What is the Common Industrial Protocol (CIP)?
Release Date : 2020-11-04 17:49:42



The Common Industrial Protocol, also known as CIP, was developed by Rockwell and is now managed by ODVA.
 
CIP is specially developed for industrial applications and provides a method for transmitting data, managing, connecting, and facilitating the transmission of information on the network.
 
The general industrial protocol allows users to integrate automation applications including control, security, synchronization and motion. It is an object-oriented protocol: devices are represented by an object model, network-specific objects define how to configure parameters, and communication objects provide a way to establish communication and access data and services from the device through the network.
 
Each object has attributes (data), services (commands), connections and behaviors (reactions to events) defined in the CIP object library. The object library supports many common automation equipment and functions, such as analog and digital I/O, valves, motion systems, sensors and actuators.
 
Therefore, if the same object is implemented in two or more devices, the behavior of the object in each device will be the same. The grouping of objects in a device is called the "object model" of the device.
 
The general industrial protocol also defines device types, and each device type has a device configuration file. The device configuration file specifies the CIP objects that must be implemented, the possible configuration options, and the format of the I/O data.
 
This means that all devices of a given type have a common application program interface. The object that defines the routing mechanism also allows messages to pass seamlessly between different CIP networks (for example, EtherNet/IP and DeviceNet).
 
Another key feature of CIP is that it defines two communication or message types: explicit and implicit. Explicit messages are used for "on-demand" data (information) and are transmitted via TCP (Transmission Control Protocol). Implicit messages are used to control data (input and output) (of which high speed and low latency are important), and are transmitted via UDP (User Datagram Protocol). The UDP protocol allows messages to be sent in smaller packet sizes, and the producer-consumer model can be used for these key implicit messages.
 
The four types of industrial networks we often talk about are sometimes called "CIP networks", including EtherNet/IP, CAN, ControlNet, and CompoNet. They all include CIP in the communication, presentation, and application layers.
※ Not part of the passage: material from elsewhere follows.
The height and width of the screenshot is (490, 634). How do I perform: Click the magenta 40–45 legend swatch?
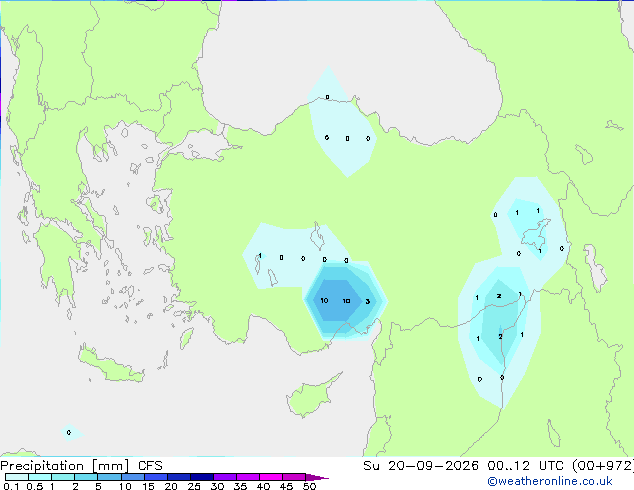[x=271, y=477]
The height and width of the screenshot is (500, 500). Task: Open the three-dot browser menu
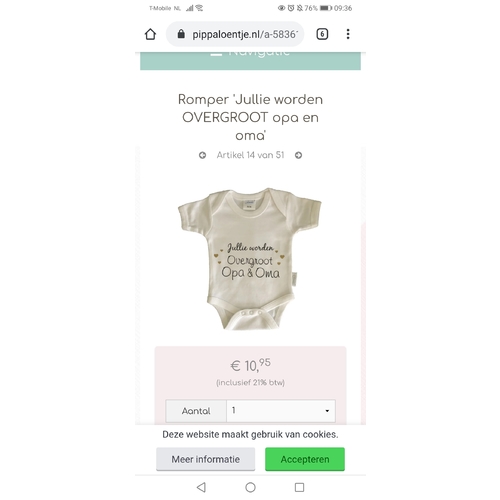point(348,34)
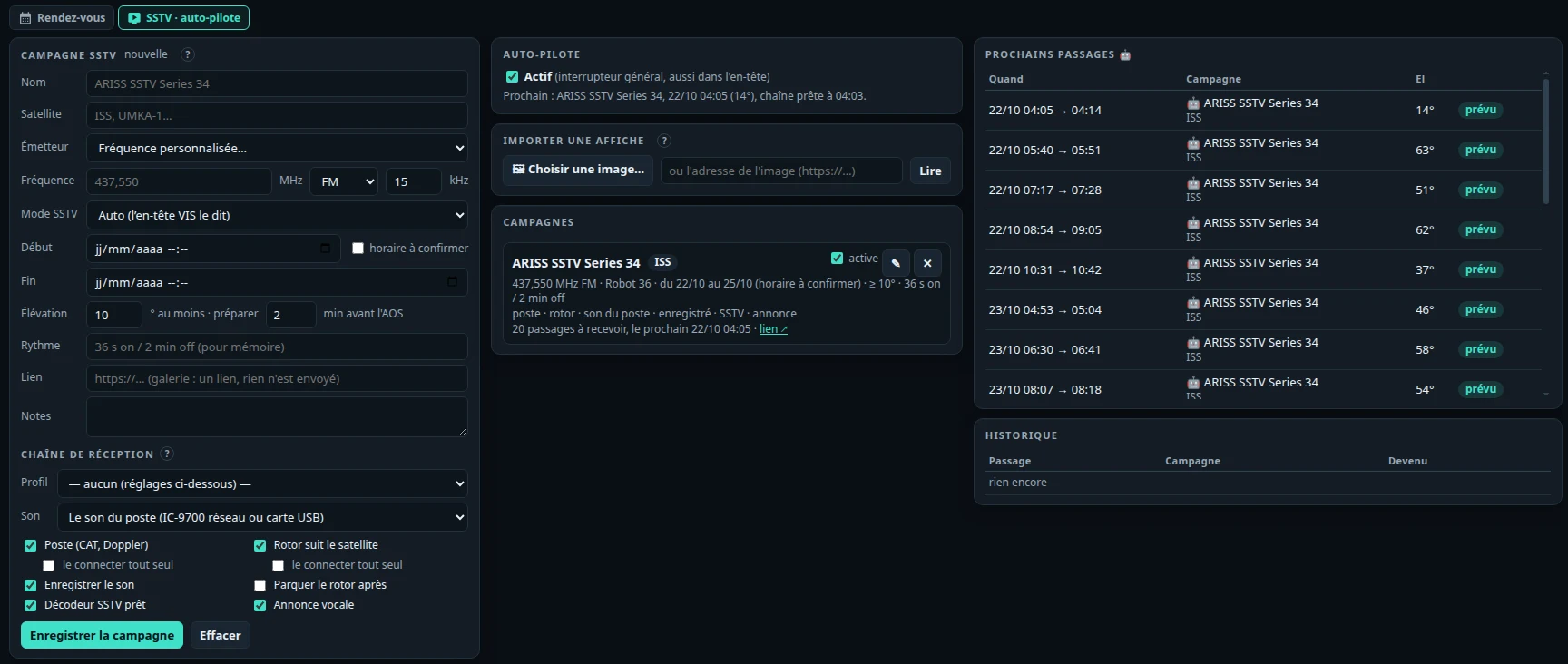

EtherNet/IP implements CIP through standard Ethernet; similarly, CAN network forms the basis of DeviceNet through applied CIP; ControlNet uses CIP on the CTDMA (parallel time division multiple access) data link layer; and CompoNet uses TDMA (time division multiple access) CIP is implemented on the data link layer.
 
In addition to the above network series, CIP also includes other extended functions, such as CIP safety for fail-safe communication in functional safety implementation; CIP Sync, to achieve real-time synchronization between devices; CIP Motion for multi-axis distributed control in real-time Movement; CIP Energy is used to monitor and manage energy consumption to ensure optimal energy use (OEU).